US Attorney General Jeff Sessions on Tuesday denied having an undisclosed meeting with Russia’s ambassador to the US and declared it was a “detestable and appalling lie” to suggest he was aware of or took part in alleged collusion between Russia and US presidential election campaigns.
Testifying at a packed US Senate hearing, Sessions also rejected any idea of misconduct in the ouster of former FBI director James Comey and vowed to defend his own honor “against scurrilous and false allegations.”
In his appearance before former colleagues, Sessions contradicted a contention made by Comey at a hearing before the same panel last week.
Photo: AFP
Comey told the Senate Select Committee on Intelligence that, after an encounter with US President Donald Trump in which Comey said Trump pressured him to back off an investigation into his former national security adviser, Comey implored Sessions to make sure he was never left alone with the president again, but Sessions did not respond.
“He didn’t recall this, but I responded to his comment by agreeing that the FBI and [US] Department of Justice needed to be careful to follow department policy regarding appropriate contacts with the White House,” Sessions said.

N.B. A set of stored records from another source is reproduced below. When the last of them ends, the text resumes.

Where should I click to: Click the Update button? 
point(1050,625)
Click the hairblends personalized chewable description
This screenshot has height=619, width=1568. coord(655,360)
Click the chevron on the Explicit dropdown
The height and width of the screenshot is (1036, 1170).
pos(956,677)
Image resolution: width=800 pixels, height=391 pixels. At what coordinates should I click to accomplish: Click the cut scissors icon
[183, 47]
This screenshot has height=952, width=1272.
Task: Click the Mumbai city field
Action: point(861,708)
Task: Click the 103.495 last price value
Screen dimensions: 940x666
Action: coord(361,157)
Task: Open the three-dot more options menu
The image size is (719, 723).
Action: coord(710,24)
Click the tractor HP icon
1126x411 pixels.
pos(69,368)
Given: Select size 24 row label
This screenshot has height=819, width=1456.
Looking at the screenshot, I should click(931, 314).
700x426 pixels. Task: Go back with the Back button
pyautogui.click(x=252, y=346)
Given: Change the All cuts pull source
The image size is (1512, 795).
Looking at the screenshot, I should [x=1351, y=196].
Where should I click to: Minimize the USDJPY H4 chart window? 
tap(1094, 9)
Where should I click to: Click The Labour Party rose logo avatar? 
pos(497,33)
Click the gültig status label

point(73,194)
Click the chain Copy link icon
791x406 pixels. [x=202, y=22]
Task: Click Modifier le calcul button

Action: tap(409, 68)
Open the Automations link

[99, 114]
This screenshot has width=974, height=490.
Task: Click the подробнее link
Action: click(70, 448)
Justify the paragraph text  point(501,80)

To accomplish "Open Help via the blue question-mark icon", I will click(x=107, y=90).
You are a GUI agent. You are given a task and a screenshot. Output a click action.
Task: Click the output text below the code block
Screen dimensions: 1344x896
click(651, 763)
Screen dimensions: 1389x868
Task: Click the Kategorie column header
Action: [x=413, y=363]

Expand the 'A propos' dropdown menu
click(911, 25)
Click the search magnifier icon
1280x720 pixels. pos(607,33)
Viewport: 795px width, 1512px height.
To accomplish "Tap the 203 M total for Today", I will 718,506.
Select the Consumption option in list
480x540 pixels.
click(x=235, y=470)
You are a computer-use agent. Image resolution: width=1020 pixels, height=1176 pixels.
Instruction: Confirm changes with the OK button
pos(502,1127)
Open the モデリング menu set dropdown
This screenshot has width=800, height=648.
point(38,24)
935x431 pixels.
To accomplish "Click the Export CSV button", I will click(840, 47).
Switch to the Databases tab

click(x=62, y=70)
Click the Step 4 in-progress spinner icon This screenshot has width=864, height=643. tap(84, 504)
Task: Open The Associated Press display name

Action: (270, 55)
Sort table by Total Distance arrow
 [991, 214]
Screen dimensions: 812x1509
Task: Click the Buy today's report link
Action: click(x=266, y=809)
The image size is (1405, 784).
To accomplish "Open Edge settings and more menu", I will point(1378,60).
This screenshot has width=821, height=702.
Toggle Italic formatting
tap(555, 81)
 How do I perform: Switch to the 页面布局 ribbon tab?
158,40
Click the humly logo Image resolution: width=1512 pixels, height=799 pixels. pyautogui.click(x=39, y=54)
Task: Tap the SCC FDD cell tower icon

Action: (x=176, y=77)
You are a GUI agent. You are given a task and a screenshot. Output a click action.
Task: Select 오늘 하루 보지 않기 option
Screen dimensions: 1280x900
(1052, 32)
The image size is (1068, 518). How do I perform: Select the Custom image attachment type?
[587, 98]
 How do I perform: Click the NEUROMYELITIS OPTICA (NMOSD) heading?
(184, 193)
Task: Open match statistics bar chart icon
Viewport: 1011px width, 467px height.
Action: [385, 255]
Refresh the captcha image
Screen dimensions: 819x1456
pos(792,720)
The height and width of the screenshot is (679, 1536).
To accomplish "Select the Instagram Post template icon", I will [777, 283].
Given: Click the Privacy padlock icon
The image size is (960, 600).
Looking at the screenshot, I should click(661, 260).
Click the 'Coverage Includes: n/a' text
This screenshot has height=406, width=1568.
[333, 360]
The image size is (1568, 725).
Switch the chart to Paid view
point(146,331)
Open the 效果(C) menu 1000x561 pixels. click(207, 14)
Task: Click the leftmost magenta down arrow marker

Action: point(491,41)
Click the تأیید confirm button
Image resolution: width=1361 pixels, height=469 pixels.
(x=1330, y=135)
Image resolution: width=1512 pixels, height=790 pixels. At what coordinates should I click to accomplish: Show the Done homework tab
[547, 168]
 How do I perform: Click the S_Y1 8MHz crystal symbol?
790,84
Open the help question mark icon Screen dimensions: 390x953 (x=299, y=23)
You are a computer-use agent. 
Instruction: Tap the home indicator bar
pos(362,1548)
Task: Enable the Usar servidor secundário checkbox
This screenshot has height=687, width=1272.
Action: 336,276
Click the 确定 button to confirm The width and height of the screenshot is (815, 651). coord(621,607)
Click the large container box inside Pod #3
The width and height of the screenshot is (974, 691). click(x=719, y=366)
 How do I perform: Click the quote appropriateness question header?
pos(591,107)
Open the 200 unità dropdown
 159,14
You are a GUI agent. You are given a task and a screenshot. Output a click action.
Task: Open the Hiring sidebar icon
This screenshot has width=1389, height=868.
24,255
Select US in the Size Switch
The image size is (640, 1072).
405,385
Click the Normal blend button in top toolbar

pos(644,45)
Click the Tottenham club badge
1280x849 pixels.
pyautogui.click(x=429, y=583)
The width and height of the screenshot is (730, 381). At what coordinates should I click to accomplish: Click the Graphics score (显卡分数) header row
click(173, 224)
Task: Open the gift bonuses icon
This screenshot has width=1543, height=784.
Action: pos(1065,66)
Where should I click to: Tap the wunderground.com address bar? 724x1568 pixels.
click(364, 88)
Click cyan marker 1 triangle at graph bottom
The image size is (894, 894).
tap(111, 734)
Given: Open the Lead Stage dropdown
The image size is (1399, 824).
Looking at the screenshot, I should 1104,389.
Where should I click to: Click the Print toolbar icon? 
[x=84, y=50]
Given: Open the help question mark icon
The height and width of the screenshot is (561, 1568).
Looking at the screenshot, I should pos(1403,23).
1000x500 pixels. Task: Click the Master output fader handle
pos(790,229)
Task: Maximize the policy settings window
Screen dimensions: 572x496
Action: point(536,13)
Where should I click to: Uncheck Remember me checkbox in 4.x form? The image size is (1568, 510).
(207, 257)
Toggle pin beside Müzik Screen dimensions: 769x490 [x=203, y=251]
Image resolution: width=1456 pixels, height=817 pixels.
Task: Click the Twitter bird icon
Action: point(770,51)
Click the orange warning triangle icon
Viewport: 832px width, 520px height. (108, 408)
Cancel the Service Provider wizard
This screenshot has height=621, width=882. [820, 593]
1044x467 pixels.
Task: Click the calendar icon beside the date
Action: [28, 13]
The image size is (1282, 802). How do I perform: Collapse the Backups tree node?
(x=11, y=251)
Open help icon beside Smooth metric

The former senator also said that accusations he misrepresented himself during his confirmation hearing — at which he said he had not met with Russian officials during the campaign — were false.
Sessions said that in the context of that hearing, “my answer was a fair and correct response to the charge as I understood it.”
The attorney general stepped aside from the Justice Department probe into Russian meddling in the campaign on March 2, the day after the Washington Post reported on two previously undisclosed meetings with Russian Ambassador to the US Sergey Kislyak.
Days after that, Sessions informed the committee about two meetings with Kislyak.
Ahead of the hearing there had been suggestions that Sessions might have had a third, unreported encounter with Kislyak in April last year, at Washington’s Mayflower Hotel, where then-candidate Trump was giving his first major foreign-policy speech.
Sessions said that he did not have a private meeting with Kislyak at that event.
He did allow for the possibility that he encountered him at a reception that he said was attended by a couple dozen people, although he said he had no specific recollection of that.
Democratic senators have seized on the possibility of a third meeting to suggest that Sessions has not been forthcoming about the extent of his communications with the ambassador.
US senators Al Franken and Patrick Leahy have sought an FBI probe.
Sessions said that he recused himself from the Russia investigation only because of a regulation that required it because of his involvement in the Trump campaign.
“Many have suggested that my recusal is because I felt I was a subject of the investigation myself, that I may have done something wrong,” Sessions said. “That was not so.”
While he had recused himself from the Russia probe, “I did not recuse myself from defending my honor against scurrilous and false allegations,” Sessions said.
US Senator Ron Wyden asked Sessions about suggestions arising from Comey’s testimony last week that there was something “problematic” about his recusal.
Wyden asked Sessions what problematic issues existed.
“Why don’t you tell me? There are none, Senator Wyden, there are none,” Sessions said. “This is a secret innuendo being leaked out there about me, and I don’t appreciate it.”
As for Comey’s firing, Sessions told senators that his recommendation had nothing to do with the Russia probe, that he and Rosenstein had a “clear view ... that we had problems there and it was my best judgement that a fresh start at the FBI was the appropriate thing to do and when asked, I said that to the president.”
Sessions criticized Comey’s handling of the investigation into former US secretary of state Hillary Rodham Clinton’s use of e-mail — which the White House had initially cited as the ostensible reason for his firing.
Comey’s decision last year to announce that Clinton would not be prosecuted was a “usurpation” of the Justice Department’s authority, Sessions said.
Asked about Trump’s own contention that the president fired Comey with the Russia probe in mind, and regardless of any recommendation from anyone else, Sessions said: “I guess I’ll just have to let his words speak for themselves. I’m not sure what was in his mind specifically.”